HRİSTODULİDİS ŞANTAJI: Dışişleri Bakanlığı da yapmış solcu bir düşünürümüzün bana dediğidir: “Crans Montana’dan bu yana BM Genel Sekreterliği Nikos Hristodulidis’e güvenini yitirdi…”
Şimdilerde ise Hristodulidis’e güvenini çoktan yitiren BM Genel Sekreteri Antonio Guterres Rum yönetimini her tarafı, bilim kurumlarını dahi, vurucu silah mevzileriyle donatmakla suçladı tüm dünyaya açıklanan raporunda…
Ama “Kıbrıs’ta barış engellenemez” slogancısı Türk ve Rum barışcıgiller sus – pus olup başlarını kuma gömüyorlar.. Benim asıl yadırgadığım işte bu şartlanmış edilgenlik…
“Engellenemez” dedikleri o barış her gün biraz daha fazla uzaklaşıyor Kıbrıs’tan oysa… Hiç mi fark edemiyorlar bu tehlikeli gidişatı?.. Basiretleri mi bağlandı?.. Parsel parsel emperyal güçlere tahsis edilen Güney Kıbrıs baştan başa silah deposuna dönüşür ve Crans Montana yıkımcısı Nikos Hristodulidis Rejimi bu patlayıcı deponun kayyumluğunu emperyalizm adına üstlenirken, Kıbrıs’ı barışçıl bir gelecek beklediğini ve felaket kayyumu Nikos’la kurulacak görüşme masasından yarar çıkabileceğini düşünebilmek saftirikliğin dik âlâsıdır…
O tarafta müzakereye değil, silahlı mücadeleye hazırlanan bir rejim, bir zihniyet var…
Hristodulidis Rejimi’nin kurgulamakta olduğu ölümcül oyun, arkasına aldığını sandığı emperyallere de güvenerek Türk tarafını öngördüğü Elen hakimiyetçiliğine şantajla zorlamaktır… Gelip çatmasını beklediği bir “eşref saati”ne oynamaktadır bu serüvenci arkadaş…
Böylesine şantajcı bir ilkellik karşısında Türk tarafının, güvence ve sürdürülebilir çözüm adına, iki devletlilik projesinde eşit egemenlik hakkını kararlılıkla istemesi, aklın ve realitenin gereğidir…
İç içe geçmiş bir federasyon çatısının altının Türkü imha alanı olacağının sinyallerini veren bir mantık var… Bu mantıkta olanlarla öngörüsüz bir saflıkla masaya oturmak diplomasi tarihinin en ölümcül hatalarından biri olur… Kıbrıs Türk halkı Dimyat’a pirince giderken evdeki bulgurundan da olur…
*
YDP’DE KAZAN KALDIRMA: Ayın sonuna doğru, 27 Aralık’ta YDP Parti Meclisi’nin toplanacağı ve koalisyon hükümetinde kalınıp kalınmayacağının kararının verileceği açıklandı… 27 Aralık tarihi özellikle mi seçildi?.. O tarih Kıbrıs Türk halkının İngiliz sömürge yönetimine karşı baş kaldırdığı tarihi günün 67’nci yıl dönümüdür!…

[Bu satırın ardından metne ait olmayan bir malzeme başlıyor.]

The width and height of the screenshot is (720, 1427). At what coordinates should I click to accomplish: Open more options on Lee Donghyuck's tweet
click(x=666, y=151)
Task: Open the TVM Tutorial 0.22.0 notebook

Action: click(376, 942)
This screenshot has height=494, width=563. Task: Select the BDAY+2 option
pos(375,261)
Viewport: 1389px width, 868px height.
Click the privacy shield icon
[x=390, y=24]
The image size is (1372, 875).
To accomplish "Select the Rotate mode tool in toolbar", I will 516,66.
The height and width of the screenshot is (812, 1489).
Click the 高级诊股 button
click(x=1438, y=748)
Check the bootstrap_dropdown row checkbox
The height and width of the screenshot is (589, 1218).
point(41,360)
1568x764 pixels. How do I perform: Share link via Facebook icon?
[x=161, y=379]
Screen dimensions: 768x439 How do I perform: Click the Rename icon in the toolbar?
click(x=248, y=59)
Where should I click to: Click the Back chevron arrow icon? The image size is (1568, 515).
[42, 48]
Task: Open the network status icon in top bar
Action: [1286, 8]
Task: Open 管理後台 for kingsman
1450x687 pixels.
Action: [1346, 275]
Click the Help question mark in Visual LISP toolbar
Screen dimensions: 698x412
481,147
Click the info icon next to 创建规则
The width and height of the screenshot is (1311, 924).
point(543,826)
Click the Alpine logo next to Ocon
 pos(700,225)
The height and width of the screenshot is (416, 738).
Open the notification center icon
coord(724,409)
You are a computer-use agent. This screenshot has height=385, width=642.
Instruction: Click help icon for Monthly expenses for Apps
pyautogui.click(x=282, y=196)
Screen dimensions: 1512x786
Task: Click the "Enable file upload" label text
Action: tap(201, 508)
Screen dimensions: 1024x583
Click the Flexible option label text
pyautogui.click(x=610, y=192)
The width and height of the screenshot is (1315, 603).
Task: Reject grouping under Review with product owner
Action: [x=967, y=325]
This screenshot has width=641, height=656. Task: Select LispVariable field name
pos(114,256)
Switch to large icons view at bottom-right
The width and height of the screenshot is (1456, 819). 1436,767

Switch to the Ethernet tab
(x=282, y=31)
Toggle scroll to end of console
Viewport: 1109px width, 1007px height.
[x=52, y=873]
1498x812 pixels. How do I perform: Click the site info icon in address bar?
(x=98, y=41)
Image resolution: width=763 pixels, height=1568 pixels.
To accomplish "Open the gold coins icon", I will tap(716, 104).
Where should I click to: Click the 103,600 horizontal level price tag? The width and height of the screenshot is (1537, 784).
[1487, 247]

Genel Başkan Erhan Arıklı koalisyon hükümetinin 2027 yılına dek berdevam olduğunu defalarca yinelerken, gerçekleştirilen hükümet icraatlarından hep övgüyle söz ederken, yeni yıl dolayısıyla hükümet icraatlarını basın toplantısında teker teker açıklayan Başbakan Ünal Üstel’in sağ yanında onaylayıcı ve paylaşıcı pozisyonda dururken, Arıklı olarak kendisinin koalisyonda kalınmasından yana olduğunu bildirirken ve gündemlerindeki toplu taşımacılık, yeni yol yapımları ve fiber optik yatırımları gibi yeni projeleri açıklarken, ülke genelinde 8 kavşak ve çember aydınlatılması adına müteahhitle basın önünde protokol imzalarken, ileriye dönük bir proje olarak TC Dışişleri Bakanı Hakan Fidan ile Mağusa-Lazkiye seferlerini yeniden başlatmayı ve Ercan-Lazkiye uçak seferlerini hayata geçirmeyi görüştüklerini, Girne Köprülü kavşağını 1 Nisan’da açacaklarını, tüm ülkenin trafiğini rahatlatacaklarını duyururken…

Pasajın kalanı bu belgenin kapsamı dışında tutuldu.